Copy the records below exactly, leaving out every picture.
Segment Start: Dataset excerpts
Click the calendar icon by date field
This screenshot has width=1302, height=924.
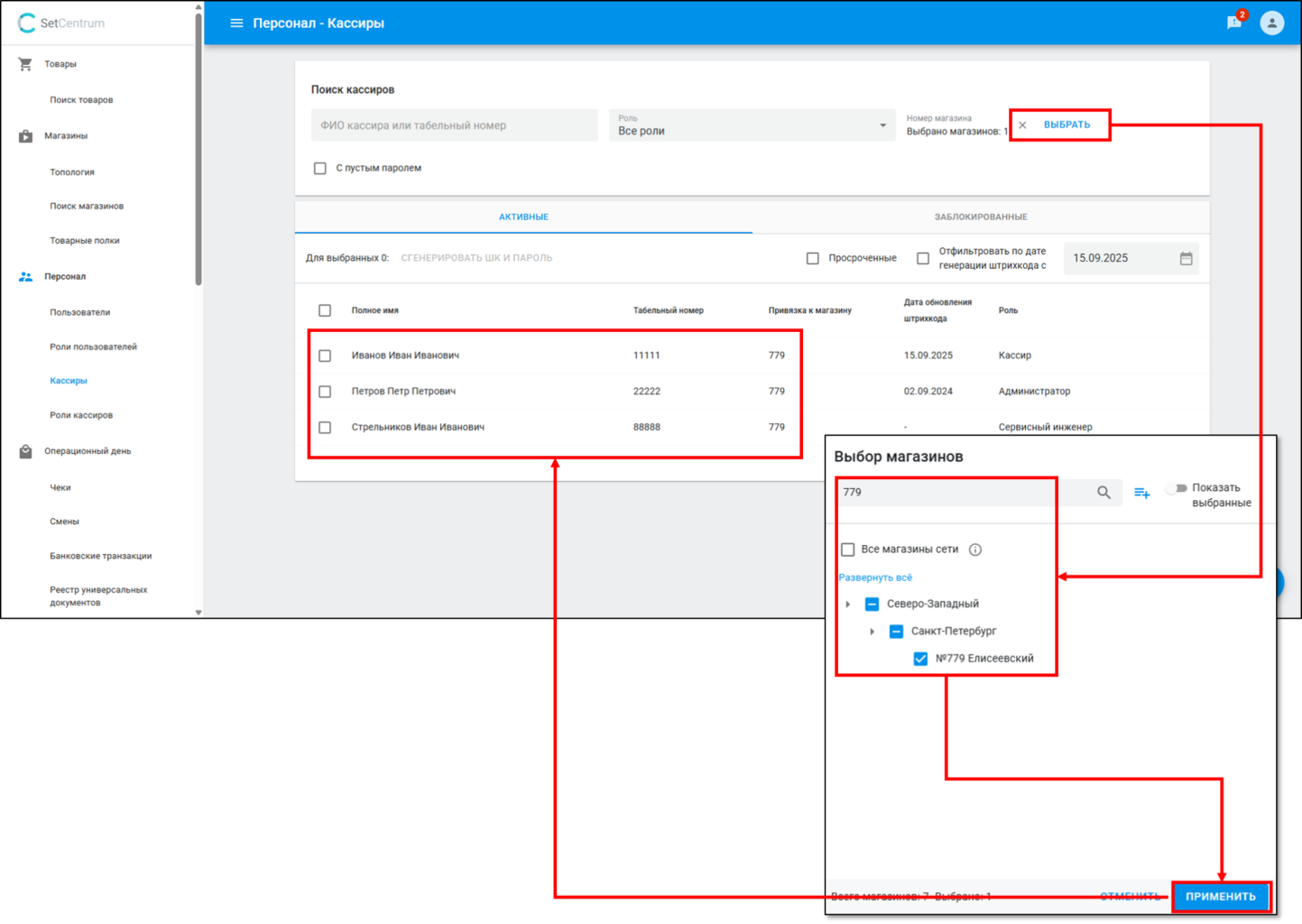pyautogui.click(x=1186, y=259)
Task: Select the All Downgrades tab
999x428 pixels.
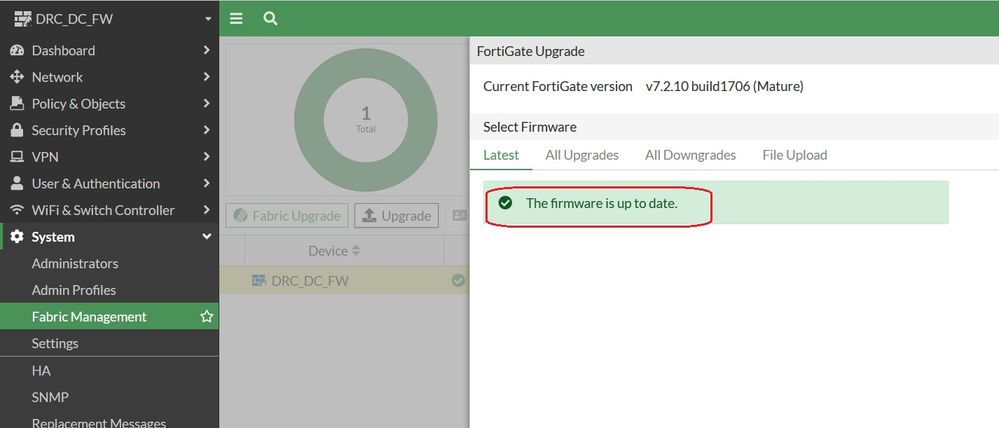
Segment End: Dataset excerpts
Final answer>
Click the calendar icon by date field
This screenshot has width=1302, height=924.
pyautogui.click(x=1186, y=259)
Task: Select the All Downgrades tab
999x428 pixels.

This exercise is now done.